Traffic congestion is bad everywhere – but NJ has the worst!

If you ever wondered who had the worst traffic problems in the USA, New Jersey is the answer! Fort Lee (where I95 and Route 4 meet) was just rated as having the most congested stretch of road in the country.
“North Jersey commuters are as familiar with this bottleneck and its traffic jams as the sun rising up on a spring day,” said Rep. Bill Pascrell Jr., D-9th Dist., whose district includes Fort Lee.

What is causing the backups, you may wonder?

Aging infrastructure seems to be causing these issues as alternate routes are closed elsewhere in the area. “At the end of the day, we are in the Northeast and we are dealing with a very aging infrastructure,” said Gail Toth, executive director of the New Jersey Motor Truck Association. “We’re so old, our streets were built many, many years ago and we built right next to those roads.

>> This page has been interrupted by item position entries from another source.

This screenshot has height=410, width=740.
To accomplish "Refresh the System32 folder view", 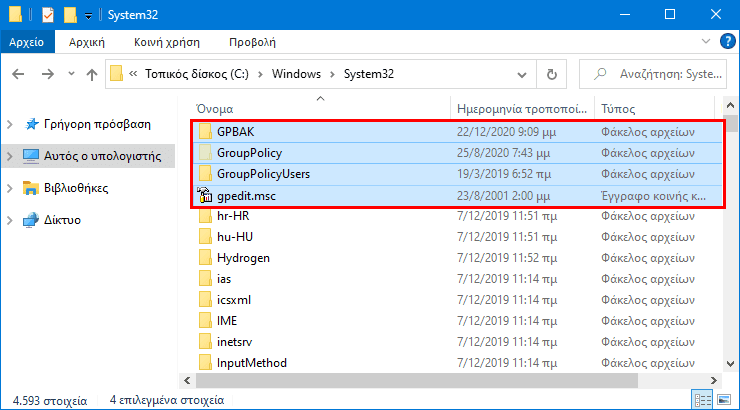I will [551, 74].
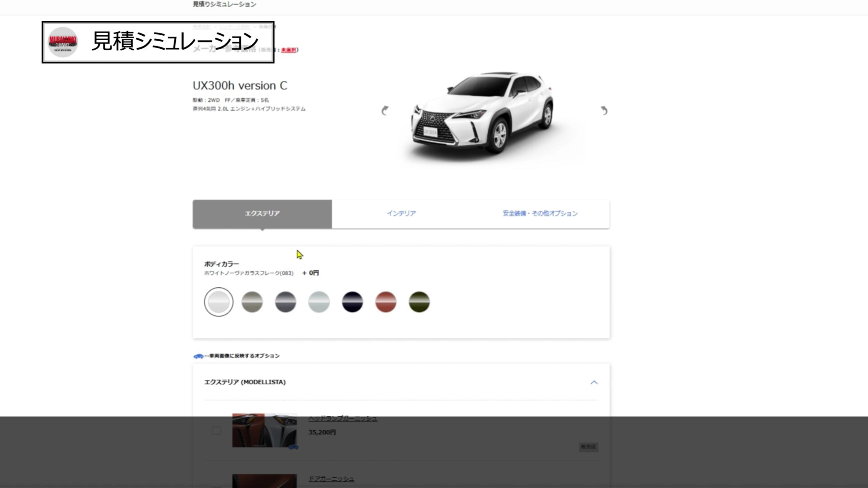Select the khaki green body color swatch
The width and height of the screenshot is (868, 488).
[x=419, y=302]
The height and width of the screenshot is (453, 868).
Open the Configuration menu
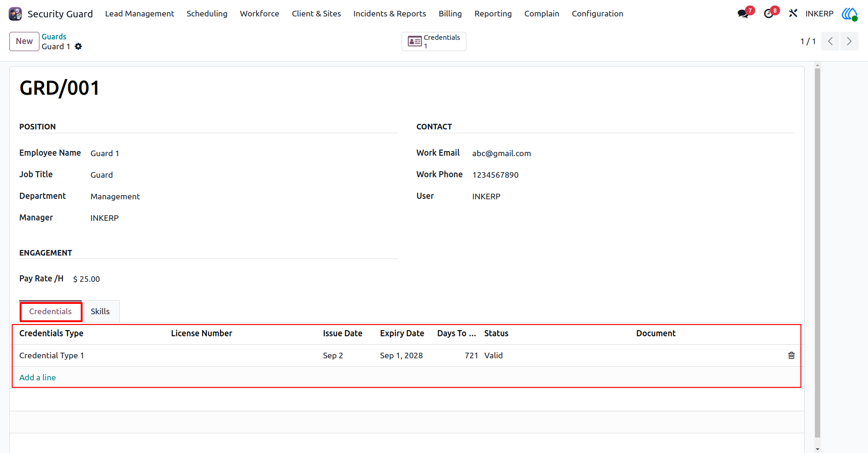click(x=597, y=14)
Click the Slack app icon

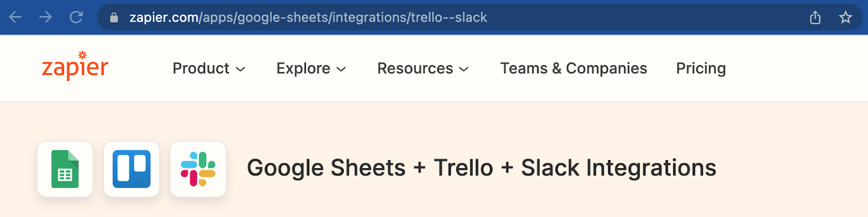pos(198,169)
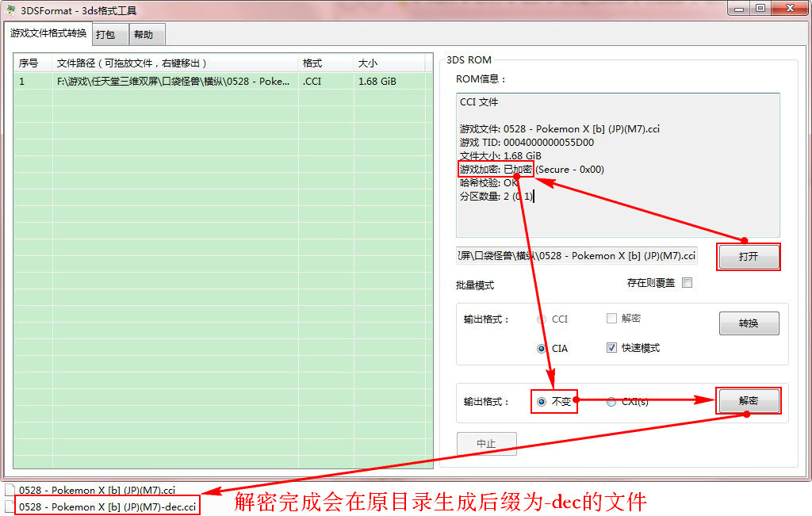Minimize the 3DSFormat window
812x516 pixels.
coord(739,8)
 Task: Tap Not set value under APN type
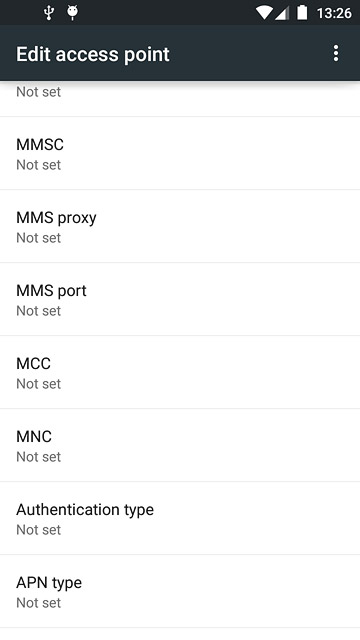38,603
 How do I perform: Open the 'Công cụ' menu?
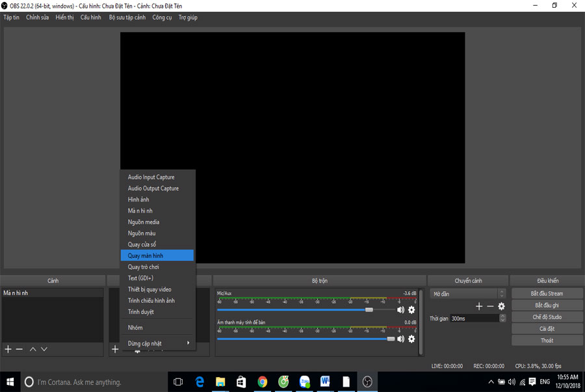pyautogui.click(x=162, y=18)
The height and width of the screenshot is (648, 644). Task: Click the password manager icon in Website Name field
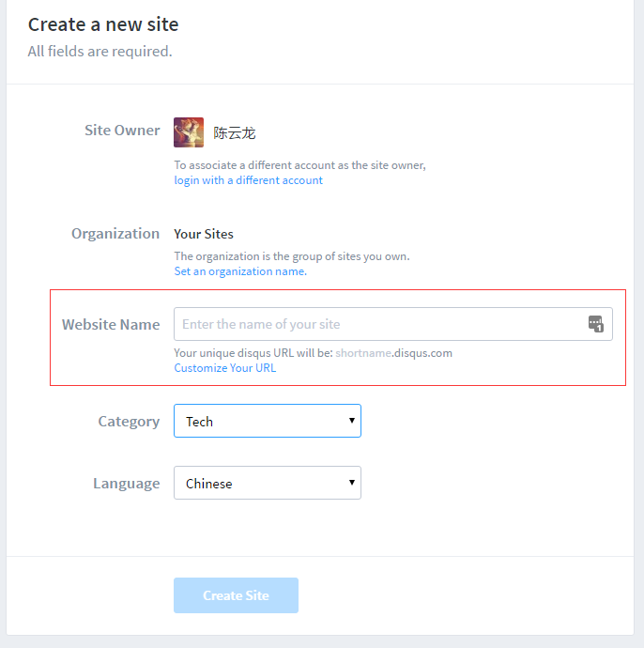pos(596,324)
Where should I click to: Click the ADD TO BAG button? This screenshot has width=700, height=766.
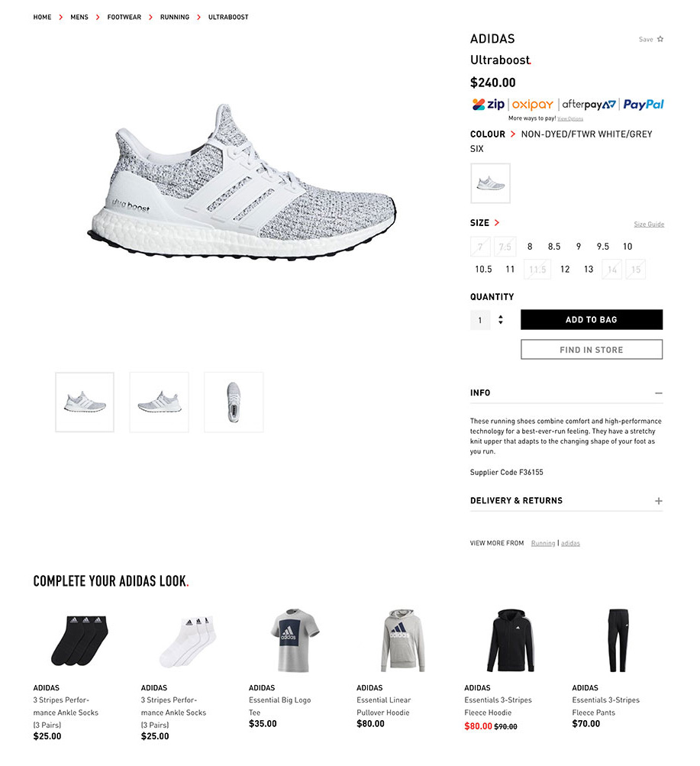click(591, 319)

Expansion becomes almost impossible.”

Awaiting the finish of a multiyear effort to rehabilitate the George Washington Bridge and some of the access roads are keeping Fort Lee in a gridlock. This is one of the 3 access routes between Fort Lee and New York City. This billion dollar project has caused the daily traffic in 2016 estimated at 103 million vehicles a year to find a different route.

GPS data was collected for industry research from more than 1 million trucks at 300 locations during 2019 in a study by the American Transportation Research Institute that led to this year’s ranking. Speed data collected showed that traffic moved through the Fort Lee road at an average of 22.4 miles per hour during rush hour. Off-peak hours did not show much improvement only increasing to 32.4 mph.

One possible way to reduce congestion would be to get people out of their cars, but the problems plaguing NJ Transit means that commuters have no choice but to drive, Toth said. “There’s really no alternative that’s attractive enough to get people out of their cars,” Toth said. “Until they make it attractive enough, we’re not taking anybody of the road.”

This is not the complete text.